Commonwealth v. Hooks

MacDade, J.,

This defendant, Joseph Hooks, was charged with surety of the peace and disorderly conduct, as per transcript returned from the justice of the peace or alderman who conducted the proceedings. That is all the information said transcript contains.

The defendant moved, at the bar of the court, to quash the summary proceedings when the same was called for trial. The reasons assigned, inter alia, are as follows:

“1. Because the transcript fails to show that the aider-man afforded an opportunity and suggested to the parties the propriety of compromising their differences before entering into a hearing, as required by the Act of March 18, 1909, P. L. 42, sec. 3,19 PS §26.

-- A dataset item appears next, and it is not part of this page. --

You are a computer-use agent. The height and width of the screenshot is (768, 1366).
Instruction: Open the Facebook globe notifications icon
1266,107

“2. Because the transcript fails to show that the aider-man entered into a full hearing and investigation of the facts, as required by the Act of March 18,1909, P. L. 42, sec. 1, 19 PS §24.

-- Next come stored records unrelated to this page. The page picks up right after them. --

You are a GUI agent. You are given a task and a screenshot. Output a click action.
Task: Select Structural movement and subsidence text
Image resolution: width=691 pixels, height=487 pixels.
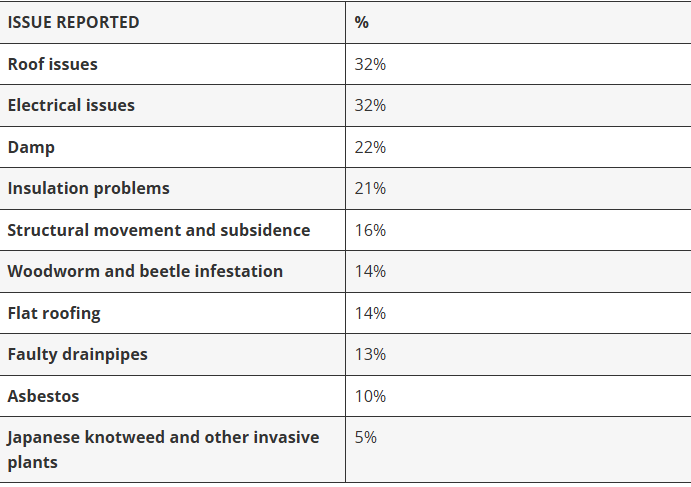pyautogui.click(x=159, y=230)
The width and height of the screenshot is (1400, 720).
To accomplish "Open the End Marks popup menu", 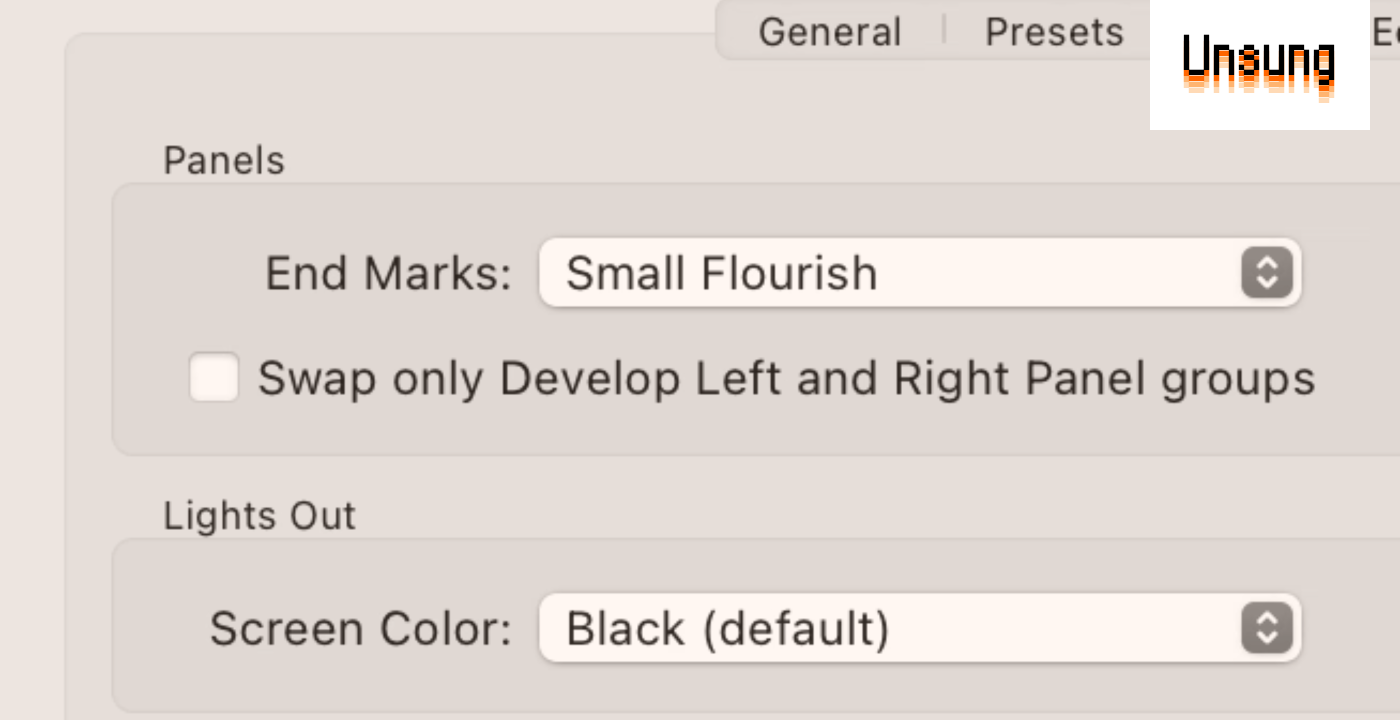I will click(919, 273).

“3. Because the transcript fails to set forth that the prosecutrix’s danger of being hurt in body or estate was actual, and that the threats were made by the defendant maliciously and with intent to do harm, as required by the Act of March 18,1909, P. L. 42, sec. 1,19 PS §24.

“4. Because the alderman did not file his return immediately, as required by the Act of April 27,1909, P. L. 260, sec. 1, 19 PS §27.

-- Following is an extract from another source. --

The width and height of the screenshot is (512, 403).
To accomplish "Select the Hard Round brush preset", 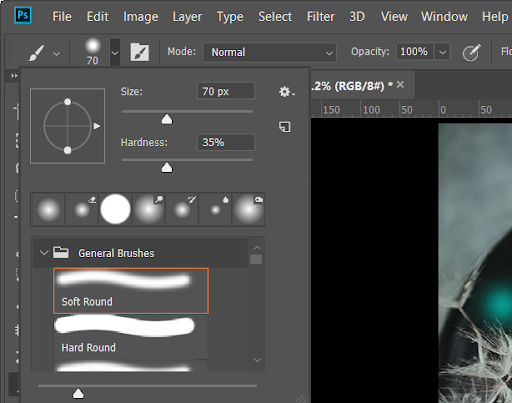I will [x=131, y=337].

“5. Because the recognizance taken for the appearance of the defendant was not made forthwith, as required by the Act of April 27,1909, P. L. 260, sec. 2,19 PS §28.”

The motion will have to be granted because of the first four reasons.

The Act of March 18, 1909, P. L. 42, sec. 1, provides that: “In all cases of surety of the peace, the justice of the peace before whom such case is instituted shall, before he binds anyone over to the next term of the court of quarter sessions and in the meantime to keep the peace, upon the oath of another, as provided by section six of the act of March thirty-one, one thousand eight hundred *208and sixty (Pamphlet Laws, four hundred and twenty-seven) , enter into a full hearing and investigation of the facts; and shall only bind over the defendant when the evidence shows, to the satisfaction of the justice, that the prosecutor’s or prosecutrix’s danger of being hurt in body or estate is actual, and that the threats were made by the defendant maliciously and with intent to do harm.”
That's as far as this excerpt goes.